Collected data entries
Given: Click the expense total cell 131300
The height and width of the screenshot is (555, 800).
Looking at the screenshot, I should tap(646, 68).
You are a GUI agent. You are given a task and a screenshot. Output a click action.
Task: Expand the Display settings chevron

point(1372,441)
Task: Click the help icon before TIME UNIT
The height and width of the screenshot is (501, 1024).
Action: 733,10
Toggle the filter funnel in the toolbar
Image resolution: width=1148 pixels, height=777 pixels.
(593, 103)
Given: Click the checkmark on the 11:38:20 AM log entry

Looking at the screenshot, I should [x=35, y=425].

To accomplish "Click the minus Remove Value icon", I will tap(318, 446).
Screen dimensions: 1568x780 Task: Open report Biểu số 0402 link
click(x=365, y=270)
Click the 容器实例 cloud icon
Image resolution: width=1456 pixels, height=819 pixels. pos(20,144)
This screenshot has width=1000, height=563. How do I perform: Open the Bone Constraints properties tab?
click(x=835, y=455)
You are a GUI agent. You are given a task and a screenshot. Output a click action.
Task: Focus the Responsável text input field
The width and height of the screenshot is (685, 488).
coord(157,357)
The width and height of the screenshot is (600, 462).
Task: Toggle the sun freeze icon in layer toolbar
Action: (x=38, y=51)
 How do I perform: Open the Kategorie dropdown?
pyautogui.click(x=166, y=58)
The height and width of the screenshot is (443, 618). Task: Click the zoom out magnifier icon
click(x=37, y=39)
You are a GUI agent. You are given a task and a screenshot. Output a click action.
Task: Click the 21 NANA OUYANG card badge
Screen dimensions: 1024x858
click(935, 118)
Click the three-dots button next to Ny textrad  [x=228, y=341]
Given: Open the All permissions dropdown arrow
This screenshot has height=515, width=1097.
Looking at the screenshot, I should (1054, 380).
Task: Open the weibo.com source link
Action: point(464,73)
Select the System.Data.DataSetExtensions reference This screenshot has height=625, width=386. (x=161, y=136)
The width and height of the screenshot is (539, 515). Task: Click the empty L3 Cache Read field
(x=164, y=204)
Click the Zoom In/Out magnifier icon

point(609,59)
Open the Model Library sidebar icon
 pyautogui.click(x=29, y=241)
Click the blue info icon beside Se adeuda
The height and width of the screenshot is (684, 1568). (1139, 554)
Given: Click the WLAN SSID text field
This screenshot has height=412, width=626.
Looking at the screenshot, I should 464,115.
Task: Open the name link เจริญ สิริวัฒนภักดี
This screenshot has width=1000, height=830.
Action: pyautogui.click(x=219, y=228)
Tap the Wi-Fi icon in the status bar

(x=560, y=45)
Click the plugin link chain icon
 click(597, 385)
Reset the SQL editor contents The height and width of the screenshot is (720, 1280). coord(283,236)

Your goal: Copy nothing beyond the line containing "Task: Focus the Responsável text input field". Transcribe exactly from the first line of the entries down to that line, inclusive.

Task solution:
Given: Click the expense total cell 131300
The height and width of the screenshot is (555, 800).
Looking at the screenshot, I should tap(646, 68).
You are a GUI agent. You are given a task and a screenshot. Output a click action.
Task: Expand the Display settings chevron

point(1372,441)
Task: Click the help icon before TIME UNIT
The height and width of the screenshot is (501, 1024).
Action: 733,10
Toggle the filter funnel in the toolbar
Image resolution: width=1148 pixels, height=777 pixels.
(593, 103)
Given: Click the checkmark on the 11:38:20 AM log entry

Looking at the screenshot, I should [x=35, y=425].

To accomplish "Click the minus Remove Value icon", I will tap(318, 446).
Screen dimensions: 1568x780 Task: Open report Biểu số 0402 link
click(x=365, y=270)
Click the 容器实例 cloud icon
Image resolution: width=1456 pixels, height=819 pixels. pos(20,144)
This screenshot has width=1000, height=563. How do I perform: Open the Bone Constraints properties tab?
click(x=835, y=455)
You are a GUI agent. You are given a task and a screenshot. Output a click action.
Task: Focus the Responsável text input field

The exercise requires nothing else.